*Task item*: All lines holding the word "Chinese" are to be copied from the records beneath.

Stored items

┄┄┄┄┄┄┄┄┄┄┄┄┄┄┄┄┄┄┄┄

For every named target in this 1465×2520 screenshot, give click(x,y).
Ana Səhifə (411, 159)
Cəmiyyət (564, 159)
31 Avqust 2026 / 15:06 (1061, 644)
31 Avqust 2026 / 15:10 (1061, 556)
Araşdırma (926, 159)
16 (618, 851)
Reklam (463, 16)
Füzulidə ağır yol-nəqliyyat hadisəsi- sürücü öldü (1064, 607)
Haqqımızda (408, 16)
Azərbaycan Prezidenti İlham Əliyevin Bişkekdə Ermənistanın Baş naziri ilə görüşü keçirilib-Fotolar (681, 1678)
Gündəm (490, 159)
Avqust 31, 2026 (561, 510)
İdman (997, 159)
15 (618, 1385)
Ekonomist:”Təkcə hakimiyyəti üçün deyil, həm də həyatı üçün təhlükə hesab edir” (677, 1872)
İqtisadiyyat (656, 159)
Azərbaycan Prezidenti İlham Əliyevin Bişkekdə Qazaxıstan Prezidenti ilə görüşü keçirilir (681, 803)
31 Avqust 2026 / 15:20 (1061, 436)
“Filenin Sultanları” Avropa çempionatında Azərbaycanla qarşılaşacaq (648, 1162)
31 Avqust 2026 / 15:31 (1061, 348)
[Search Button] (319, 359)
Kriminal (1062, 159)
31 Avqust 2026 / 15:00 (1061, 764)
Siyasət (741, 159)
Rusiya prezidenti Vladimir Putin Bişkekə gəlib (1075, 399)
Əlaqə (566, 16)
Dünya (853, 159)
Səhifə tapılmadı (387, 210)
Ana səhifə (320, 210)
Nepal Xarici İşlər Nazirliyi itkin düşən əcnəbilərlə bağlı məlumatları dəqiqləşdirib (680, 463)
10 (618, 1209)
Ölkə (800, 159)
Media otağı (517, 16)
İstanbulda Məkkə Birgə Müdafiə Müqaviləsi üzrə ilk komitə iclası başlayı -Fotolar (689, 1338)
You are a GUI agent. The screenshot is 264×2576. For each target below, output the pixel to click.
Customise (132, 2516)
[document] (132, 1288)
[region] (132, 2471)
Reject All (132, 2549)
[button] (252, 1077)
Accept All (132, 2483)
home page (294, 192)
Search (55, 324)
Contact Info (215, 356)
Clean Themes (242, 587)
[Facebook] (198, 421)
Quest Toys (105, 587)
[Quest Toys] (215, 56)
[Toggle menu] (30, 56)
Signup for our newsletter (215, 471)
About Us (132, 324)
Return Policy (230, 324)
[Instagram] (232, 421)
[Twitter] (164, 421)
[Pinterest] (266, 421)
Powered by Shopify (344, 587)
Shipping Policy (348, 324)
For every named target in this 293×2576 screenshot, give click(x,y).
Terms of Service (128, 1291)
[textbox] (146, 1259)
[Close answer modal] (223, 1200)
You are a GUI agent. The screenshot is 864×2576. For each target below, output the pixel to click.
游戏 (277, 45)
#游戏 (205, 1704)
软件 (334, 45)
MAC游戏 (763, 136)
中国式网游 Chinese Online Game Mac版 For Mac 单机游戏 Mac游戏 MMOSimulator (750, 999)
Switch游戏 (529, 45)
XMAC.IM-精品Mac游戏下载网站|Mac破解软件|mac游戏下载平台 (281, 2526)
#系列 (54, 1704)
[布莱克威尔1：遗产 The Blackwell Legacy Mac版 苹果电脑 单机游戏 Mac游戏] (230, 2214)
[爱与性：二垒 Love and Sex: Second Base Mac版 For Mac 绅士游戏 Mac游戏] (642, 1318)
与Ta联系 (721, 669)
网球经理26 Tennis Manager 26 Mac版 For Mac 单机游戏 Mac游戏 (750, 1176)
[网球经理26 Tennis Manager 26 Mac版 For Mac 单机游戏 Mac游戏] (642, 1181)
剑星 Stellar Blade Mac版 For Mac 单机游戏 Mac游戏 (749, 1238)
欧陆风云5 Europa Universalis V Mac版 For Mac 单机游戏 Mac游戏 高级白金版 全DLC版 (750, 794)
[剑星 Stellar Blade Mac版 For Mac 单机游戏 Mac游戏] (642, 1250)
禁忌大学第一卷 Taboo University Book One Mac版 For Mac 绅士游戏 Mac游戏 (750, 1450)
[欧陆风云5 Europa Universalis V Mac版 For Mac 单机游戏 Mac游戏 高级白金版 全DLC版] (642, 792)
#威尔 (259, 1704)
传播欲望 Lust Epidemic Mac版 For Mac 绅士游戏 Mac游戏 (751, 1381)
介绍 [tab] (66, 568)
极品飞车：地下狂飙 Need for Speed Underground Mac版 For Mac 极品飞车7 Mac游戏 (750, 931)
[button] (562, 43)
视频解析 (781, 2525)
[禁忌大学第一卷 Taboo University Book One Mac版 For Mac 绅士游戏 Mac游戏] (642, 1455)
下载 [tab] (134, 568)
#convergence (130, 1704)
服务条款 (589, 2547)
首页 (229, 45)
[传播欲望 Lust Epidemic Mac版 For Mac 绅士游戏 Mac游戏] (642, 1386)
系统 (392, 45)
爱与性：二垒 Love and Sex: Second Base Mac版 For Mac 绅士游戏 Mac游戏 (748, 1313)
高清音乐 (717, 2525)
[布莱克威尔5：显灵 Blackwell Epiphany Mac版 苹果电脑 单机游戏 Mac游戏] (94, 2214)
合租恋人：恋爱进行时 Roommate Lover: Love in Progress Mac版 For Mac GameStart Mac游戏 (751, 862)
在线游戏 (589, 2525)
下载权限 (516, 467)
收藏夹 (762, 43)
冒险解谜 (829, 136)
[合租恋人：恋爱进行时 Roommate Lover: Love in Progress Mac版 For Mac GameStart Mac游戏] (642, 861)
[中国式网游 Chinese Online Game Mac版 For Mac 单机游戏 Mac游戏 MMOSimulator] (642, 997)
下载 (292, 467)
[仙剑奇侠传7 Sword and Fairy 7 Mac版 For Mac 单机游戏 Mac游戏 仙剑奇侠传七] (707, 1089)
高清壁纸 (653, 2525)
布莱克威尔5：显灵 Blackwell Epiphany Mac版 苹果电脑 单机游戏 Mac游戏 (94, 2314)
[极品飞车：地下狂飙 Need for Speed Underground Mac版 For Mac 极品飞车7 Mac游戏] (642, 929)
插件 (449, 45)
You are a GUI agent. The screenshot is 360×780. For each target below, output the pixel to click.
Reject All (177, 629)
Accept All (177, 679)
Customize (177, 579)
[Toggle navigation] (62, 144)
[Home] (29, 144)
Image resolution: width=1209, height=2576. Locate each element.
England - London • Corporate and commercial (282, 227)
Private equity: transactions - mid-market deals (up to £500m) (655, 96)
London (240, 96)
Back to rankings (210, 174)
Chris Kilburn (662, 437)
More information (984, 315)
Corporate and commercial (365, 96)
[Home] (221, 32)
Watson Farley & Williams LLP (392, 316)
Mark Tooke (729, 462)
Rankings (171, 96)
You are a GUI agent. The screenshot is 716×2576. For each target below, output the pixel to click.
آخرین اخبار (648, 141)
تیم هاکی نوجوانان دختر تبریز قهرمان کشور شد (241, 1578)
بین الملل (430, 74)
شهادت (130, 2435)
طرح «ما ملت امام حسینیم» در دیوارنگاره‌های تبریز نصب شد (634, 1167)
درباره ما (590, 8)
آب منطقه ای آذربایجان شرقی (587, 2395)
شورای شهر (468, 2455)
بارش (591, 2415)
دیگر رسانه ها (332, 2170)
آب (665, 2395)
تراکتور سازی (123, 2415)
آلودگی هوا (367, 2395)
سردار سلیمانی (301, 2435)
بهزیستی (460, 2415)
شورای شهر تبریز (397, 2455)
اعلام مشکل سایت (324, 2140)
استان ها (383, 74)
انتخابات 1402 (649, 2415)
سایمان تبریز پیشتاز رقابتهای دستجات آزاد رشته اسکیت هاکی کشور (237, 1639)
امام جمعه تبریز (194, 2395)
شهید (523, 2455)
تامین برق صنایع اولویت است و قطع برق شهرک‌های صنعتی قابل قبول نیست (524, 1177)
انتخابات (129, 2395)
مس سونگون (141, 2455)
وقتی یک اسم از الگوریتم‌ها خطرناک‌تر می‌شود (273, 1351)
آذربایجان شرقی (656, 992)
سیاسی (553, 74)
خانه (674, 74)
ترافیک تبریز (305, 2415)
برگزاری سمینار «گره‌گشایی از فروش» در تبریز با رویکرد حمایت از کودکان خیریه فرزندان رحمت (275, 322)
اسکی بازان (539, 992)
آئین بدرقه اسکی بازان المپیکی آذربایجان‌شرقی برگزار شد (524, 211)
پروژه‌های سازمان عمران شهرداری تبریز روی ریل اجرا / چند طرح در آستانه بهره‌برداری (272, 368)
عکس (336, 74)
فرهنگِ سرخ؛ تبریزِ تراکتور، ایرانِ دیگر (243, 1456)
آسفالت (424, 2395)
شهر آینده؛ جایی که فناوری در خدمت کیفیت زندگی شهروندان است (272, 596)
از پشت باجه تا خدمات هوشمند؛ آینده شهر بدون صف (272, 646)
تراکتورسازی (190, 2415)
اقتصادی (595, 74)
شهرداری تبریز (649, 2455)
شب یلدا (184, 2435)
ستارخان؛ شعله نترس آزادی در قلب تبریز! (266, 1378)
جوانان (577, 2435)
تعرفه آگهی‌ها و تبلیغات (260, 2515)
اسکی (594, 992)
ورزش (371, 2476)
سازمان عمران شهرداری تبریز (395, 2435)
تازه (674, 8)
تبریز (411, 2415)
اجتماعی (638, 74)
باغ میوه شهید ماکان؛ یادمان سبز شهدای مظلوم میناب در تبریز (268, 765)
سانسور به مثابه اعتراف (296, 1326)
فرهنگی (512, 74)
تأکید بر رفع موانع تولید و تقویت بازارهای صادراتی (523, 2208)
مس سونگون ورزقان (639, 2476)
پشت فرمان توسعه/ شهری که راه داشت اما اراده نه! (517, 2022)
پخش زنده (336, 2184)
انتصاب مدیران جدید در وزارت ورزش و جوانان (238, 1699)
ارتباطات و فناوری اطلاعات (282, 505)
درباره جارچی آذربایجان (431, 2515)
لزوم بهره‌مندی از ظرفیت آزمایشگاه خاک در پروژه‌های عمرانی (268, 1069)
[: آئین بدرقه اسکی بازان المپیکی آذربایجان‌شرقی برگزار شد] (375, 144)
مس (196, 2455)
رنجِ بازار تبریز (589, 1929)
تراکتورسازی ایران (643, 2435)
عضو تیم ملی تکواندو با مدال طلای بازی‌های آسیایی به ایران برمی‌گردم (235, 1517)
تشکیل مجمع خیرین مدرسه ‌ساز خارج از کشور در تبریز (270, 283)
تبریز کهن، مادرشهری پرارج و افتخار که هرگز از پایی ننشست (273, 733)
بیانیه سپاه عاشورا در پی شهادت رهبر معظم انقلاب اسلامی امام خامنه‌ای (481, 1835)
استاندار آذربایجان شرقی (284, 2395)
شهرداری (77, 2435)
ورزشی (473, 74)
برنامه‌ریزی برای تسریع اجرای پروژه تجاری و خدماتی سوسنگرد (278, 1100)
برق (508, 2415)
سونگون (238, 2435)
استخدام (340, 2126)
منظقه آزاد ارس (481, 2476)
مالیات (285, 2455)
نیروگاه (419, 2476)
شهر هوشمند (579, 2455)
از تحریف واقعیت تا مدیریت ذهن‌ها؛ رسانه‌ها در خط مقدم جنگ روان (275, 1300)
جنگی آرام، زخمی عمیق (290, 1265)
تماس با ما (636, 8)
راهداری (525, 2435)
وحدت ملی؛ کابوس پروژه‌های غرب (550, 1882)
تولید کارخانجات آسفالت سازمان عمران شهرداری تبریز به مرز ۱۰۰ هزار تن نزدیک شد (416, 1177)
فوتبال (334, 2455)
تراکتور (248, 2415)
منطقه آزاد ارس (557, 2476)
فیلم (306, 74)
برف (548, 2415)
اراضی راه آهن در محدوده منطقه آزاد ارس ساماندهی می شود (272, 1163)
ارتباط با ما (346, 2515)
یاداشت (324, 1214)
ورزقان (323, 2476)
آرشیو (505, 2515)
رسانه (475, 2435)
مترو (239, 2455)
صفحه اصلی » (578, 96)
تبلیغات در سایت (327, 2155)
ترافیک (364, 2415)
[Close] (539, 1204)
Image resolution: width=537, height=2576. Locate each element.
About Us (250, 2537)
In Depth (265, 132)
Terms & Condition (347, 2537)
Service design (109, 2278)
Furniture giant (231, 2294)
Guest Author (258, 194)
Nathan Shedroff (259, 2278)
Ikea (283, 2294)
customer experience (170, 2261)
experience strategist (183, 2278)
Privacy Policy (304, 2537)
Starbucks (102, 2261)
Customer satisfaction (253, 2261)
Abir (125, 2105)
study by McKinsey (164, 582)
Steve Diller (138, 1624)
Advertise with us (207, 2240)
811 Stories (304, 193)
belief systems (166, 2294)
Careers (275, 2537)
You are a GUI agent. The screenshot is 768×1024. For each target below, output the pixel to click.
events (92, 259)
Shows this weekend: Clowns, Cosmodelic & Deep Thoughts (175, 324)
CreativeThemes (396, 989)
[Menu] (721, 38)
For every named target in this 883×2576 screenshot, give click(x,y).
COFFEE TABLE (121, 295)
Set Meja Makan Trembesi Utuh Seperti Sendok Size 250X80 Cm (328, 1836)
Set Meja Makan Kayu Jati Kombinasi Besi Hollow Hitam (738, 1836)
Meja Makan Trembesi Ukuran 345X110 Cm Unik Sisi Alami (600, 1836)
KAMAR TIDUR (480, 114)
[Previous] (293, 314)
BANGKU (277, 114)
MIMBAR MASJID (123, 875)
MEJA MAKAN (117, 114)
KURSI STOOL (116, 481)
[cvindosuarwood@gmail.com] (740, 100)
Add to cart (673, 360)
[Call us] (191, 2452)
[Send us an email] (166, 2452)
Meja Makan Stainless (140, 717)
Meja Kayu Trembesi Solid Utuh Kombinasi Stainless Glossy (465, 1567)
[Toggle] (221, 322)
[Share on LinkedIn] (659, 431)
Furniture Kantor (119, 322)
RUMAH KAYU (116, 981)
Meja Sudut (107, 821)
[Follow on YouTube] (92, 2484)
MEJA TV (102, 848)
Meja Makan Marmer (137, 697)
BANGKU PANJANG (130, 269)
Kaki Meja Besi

┄┄┄┄┄┄┄┄┄┄┄┄┄┄┄┄┄┄┄┄

*Exercise result*:
中国式网游 Chinese Online Game Mac版 For Mac 单机游戏 Mac游戏 MMOSimulator (750, 999)
[中国式网游 Chinese Online Game Mac版 For Mac 单机游戏 Mac游戏 MMOSimulator] (642, 997)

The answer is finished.